■ **TO DO**: I'd like the line containing "Open the 导入 import button" and every line below it, to the end of the material, repeated exactly and with nothing else.

■ **MATERIAL TO PROCESS**:
*** Block opens ***

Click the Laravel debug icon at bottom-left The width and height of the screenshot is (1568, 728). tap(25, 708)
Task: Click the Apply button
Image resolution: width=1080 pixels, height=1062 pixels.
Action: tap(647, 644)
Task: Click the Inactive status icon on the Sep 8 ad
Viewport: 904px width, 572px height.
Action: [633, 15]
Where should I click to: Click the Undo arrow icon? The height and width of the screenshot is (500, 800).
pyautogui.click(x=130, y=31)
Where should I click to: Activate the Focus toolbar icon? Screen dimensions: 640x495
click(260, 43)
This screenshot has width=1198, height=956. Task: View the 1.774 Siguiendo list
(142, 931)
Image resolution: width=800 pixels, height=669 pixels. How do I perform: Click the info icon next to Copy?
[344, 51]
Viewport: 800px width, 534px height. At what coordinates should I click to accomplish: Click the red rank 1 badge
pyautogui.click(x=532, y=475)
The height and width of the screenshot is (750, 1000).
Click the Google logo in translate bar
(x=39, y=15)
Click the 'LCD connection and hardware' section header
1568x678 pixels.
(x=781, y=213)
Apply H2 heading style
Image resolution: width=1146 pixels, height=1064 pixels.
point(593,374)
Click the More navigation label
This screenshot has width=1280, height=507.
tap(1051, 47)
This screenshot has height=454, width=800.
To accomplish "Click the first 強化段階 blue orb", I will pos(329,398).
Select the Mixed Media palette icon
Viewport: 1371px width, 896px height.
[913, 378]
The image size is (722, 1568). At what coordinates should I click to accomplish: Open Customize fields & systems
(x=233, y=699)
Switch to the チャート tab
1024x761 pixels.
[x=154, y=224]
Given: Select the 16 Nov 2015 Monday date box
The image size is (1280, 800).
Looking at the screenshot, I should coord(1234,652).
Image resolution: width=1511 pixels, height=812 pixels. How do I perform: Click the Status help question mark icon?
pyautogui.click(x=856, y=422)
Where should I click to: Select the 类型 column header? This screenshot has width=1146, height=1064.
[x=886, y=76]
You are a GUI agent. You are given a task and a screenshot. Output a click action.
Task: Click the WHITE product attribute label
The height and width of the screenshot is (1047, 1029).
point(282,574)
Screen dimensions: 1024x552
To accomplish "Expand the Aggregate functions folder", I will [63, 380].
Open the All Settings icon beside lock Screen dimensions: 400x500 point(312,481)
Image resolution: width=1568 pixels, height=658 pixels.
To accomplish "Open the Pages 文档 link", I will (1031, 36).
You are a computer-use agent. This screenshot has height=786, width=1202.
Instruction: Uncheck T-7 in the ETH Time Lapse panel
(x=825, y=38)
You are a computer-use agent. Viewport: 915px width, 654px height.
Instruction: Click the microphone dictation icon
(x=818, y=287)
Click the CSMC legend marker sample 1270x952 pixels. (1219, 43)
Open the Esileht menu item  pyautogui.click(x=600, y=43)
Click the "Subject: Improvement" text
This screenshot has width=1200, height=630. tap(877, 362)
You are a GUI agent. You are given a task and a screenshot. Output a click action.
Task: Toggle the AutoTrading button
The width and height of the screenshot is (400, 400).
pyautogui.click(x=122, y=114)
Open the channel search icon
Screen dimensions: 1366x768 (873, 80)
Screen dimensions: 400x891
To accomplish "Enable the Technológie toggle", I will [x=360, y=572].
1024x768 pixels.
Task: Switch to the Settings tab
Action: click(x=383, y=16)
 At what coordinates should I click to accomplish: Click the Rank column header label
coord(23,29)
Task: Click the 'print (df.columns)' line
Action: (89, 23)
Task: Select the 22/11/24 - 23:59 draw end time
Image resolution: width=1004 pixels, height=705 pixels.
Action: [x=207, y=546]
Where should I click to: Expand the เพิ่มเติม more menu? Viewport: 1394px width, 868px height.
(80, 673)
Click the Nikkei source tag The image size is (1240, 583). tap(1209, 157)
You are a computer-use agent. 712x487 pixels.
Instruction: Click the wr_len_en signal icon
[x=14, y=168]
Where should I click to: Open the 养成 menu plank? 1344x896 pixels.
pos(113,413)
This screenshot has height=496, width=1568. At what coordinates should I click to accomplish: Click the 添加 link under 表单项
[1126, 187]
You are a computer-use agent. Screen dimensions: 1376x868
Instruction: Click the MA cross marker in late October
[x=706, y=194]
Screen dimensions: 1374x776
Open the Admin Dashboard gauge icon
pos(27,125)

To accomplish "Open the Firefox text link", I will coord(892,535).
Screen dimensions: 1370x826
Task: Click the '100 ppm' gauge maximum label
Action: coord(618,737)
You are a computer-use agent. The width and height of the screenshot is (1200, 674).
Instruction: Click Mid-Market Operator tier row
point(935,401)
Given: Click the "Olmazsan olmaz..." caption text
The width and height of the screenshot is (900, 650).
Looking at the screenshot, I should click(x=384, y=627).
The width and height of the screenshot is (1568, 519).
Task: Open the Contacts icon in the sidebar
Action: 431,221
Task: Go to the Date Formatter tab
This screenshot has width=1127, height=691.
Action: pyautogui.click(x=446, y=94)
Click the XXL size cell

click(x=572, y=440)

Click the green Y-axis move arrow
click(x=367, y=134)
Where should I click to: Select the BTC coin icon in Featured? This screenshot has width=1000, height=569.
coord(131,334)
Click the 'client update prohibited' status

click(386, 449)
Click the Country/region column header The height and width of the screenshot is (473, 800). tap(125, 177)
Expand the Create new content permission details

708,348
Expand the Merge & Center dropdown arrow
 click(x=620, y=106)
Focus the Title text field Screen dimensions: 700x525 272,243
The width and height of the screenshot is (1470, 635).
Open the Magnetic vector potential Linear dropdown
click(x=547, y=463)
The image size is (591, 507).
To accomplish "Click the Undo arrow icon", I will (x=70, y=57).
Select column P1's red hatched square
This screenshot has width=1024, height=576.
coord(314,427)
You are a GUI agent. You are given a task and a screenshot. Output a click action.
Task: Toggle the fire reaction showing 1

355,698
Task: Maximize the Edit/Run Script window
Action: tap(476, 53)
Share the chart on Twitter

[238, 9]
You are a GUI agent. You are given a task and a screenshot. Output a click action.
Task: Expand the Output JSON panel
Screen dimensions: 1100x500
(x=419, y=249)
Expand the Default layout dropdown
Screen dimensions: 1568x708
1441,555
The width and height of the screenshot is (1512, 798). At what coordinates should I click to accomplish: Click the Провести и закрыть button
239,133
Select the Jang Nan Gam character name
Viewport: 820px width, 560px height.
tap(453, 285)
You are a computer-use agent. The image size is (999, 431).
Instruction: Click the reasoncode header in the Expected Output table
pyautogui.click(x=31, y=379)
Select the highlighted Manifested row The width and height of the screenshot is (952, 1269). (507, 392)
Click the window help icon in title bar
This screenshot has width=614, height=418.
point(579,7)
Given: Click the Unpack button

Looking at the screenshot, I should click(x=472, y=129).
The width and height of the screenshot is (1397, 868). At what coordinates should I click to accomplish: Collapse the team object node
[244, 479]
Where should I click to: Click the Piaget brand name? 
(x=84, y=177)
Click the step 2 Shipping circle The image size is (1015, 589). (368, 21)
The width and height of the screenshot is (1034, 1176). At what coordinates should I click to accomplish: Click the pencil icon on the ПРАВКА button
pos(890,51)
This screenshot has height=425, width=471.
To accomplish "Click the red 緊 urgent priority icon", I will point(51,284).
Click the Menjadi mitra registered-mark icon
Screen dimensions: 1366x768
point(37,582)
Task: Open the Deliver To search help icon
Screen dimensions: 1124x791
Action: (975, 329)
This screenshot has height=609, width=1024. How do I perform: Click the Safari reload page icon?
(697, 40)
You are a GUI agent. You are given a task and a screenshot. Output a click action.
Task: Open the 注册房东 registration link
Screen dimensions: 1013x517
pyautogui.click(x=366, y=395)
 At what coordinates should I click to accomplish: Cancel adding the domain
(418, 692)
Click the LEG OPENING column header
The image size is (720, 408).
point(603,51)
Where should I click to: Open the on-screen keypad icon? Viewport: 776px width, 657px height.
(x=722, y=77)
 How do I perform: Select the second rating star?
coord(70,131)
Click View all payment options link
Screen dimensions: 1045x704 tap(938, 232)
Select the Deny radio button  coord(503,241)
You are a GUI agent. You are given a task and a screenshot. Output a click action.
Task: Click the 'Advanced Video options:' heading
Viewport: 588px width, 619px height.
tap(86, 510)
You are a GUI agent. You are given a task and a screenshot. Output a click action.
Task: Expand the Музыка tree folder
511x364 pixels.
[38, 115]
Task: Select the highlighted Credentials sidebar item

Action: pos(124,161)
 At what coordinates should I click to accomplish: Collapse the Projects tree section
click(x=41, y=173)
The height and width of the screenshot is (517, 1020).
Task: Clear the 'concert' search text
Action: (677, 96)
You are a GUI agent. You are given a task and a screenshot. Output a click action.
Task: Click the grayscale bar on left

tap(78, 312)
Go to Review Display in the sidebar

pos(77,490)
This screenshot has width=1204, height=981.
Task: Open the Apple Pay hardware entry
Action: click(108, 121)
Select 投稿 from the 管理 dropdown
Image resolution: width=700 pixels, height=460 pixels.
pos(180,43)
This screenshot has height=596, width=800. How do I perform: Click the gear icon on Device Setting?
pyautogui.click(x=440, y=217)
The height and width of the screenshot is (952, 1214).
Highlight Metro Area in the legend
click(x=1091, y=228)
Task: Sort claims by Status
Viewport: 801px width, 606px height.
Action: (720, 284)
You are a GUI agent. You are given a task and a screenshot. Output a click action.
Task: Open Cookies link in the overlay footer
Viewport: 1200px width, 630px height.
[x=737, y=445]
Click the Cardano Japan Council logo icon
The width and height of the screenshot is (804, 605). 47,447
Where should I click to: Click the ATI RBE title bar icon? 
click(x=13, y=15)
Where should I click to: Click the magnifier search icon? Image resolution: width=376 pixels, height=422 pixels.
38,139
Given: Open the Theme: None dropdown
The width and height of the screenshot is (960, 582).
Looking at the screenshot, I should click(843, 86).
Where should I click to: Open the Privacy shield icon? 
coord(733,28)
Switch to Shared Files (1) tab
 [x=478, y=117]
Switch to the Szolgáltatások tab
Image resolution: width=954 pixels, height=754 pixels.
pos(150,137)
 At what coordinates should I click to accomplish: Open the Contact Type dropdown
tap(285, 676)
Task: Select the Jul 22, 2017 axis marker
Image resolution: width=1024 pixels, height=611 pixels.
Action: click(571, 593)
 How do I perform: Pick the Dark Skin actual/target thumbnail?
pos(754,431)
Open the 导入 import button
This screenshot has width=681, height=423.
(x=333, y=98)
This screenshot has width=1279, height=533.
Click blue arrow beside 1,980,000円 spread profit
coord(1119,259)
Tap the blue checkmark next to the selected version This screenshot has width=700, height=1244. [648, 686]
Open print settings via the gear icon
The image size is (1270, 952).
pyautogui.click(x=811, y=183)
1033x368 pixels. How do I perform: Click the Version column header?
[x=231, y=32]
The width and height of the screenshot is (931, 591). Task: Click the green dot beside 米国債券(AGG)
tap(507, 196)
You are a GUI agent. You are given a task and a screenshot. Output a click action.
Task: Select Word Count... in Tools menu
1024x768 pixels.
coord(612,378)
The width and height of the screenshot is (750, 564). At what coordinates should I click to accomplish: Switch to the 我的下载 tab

*** Block closes ***

■ **WRITTEN ANSWER**:
Open the 导入 import button
This screenshot has width=681, height=423.
(x=333, y=98)
This screenshot has width=1279, height=533.
Click blue arrow beside 1,980,000円 spread profit
coord(1119,259)
Tap the blue checkmark next to the selected version This screenshot has width=700, height=1244. [648, 686]
Open print settings via the gear icon
The image size is (1270, 952).
pyautogui.click(x=811, y=183)
1033x368 pixels. How do I perform: Click the Version column header?
[x=231, y=32]
The width and height of the screenshot is (931, 591). Task: Click the green dot beside 米国債券(AGG)
tap(507, 196)
You are a GUI agent. You are given a task and a screenshot. Output a click action.
Task: Select Word Count... in Tools menu
1024x768 pixels.
coord(612,378)
The width and height of the screenshot is (750, 564). At what coordinates should I click to accomplish: Switch to the 我的下载 tab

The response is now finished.